When I began my college career, I was placed in remedial English. The fact that I was a high school drop-out probably had something to do with this. Curiously, it was in this first college English course that I realized I wanted to be a writer. What’s more, after passing remedial English, passing the required English courses every student must take, realizing that I actually enjoyed reading (something I had selectively forgotten for quite a few years), and then deciding to major in English, I became rather fanatical about a very selective group of writers I admired.
At the time, there were two writers I idolized above all others: Maya Angelou and Hunter S. Thompson. (Both of whom I would later have some interaction with.) Hunter S. Thompson because I was a drunkard at the time, and he was pretty much the ideal role model for a drunkard; further, Fear and Loathing in Las Vegas was probably the only movie I ever bothered to memorize lines from.
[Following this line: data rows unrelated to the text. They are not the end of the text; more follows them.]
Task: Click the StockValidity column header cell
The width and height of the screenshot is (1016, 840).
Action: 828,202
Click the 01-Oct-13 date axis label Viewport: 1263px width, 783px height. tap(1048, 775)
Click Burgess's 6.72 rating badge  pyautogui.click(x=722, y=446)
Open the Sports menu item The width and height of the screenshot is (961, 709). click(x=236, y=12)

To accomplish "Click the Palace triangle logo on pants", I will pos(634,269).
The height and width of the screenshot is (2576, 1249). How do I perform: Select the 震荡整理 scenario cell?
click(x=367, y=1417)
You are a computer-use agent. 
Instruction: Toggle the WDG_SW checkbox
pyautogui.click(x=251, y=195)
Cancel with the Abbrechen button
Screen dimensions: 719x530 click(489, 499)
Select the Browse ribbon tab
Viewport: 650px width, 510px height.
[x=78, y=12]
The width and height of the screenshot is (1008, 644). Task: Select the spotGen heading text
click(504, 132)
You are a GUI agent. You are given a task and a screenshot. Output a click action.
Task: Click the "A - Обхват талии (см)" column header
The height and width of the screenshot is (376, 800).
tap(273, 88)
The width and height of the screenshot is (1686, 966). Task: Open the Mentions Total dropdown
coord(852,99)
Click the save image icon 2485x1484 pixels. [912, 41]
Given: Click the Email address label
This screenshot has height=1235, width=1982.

As my roommate and I cruised for parking at the dance club we visited each night, I would look around suspiciously, say: “Wait! We can’t stop here. This is bat country.” After that, our night could begin.
My drinking began to take its toll after a while, and although I still indulged from time to time, I was getting tired of the work one needs to put into full-time alcoholism. So, I stopped going out nightly, and I replaced all my excess time—no mornings hungover, no pre-drinking before hitting the club, no going to the bar every few songs to refuel, no going to the store every few days to replenish—with reading and writing. I knew, at the time, I was destined to become an amazing writer. (Anyone who can take something like drinking so seriously is bound to be good at any hobby that is given the equivalent time and energy, right? Simple logic.) And, if I didn’t let my latest stories (about such things as a giant killer frog taking over Ohio and a homeless man named Santa, who found a hundred dollars, and set out on a tough journey to cross the city to get to Denny's, keeping his bills, rather uncomfortably, up his ass while he faced all kinds of obstacles along the way) cool off long enough, I would’ve told you they were quite remarkable works.
So, figuring I was ready to correspond with other great minds, I contacted Mr. Hunter S. Thompson. Yes, kids, I did. I wrote him a letter, in fact, and seeing as how this was an honorary occasion, I got truly shit-faced in order to write said letter. I spent all night, writing, reading and rereading, drinking, crumpling drafts, and rewriting. In the morning, I had a letter that was… well, genius. I mailed it.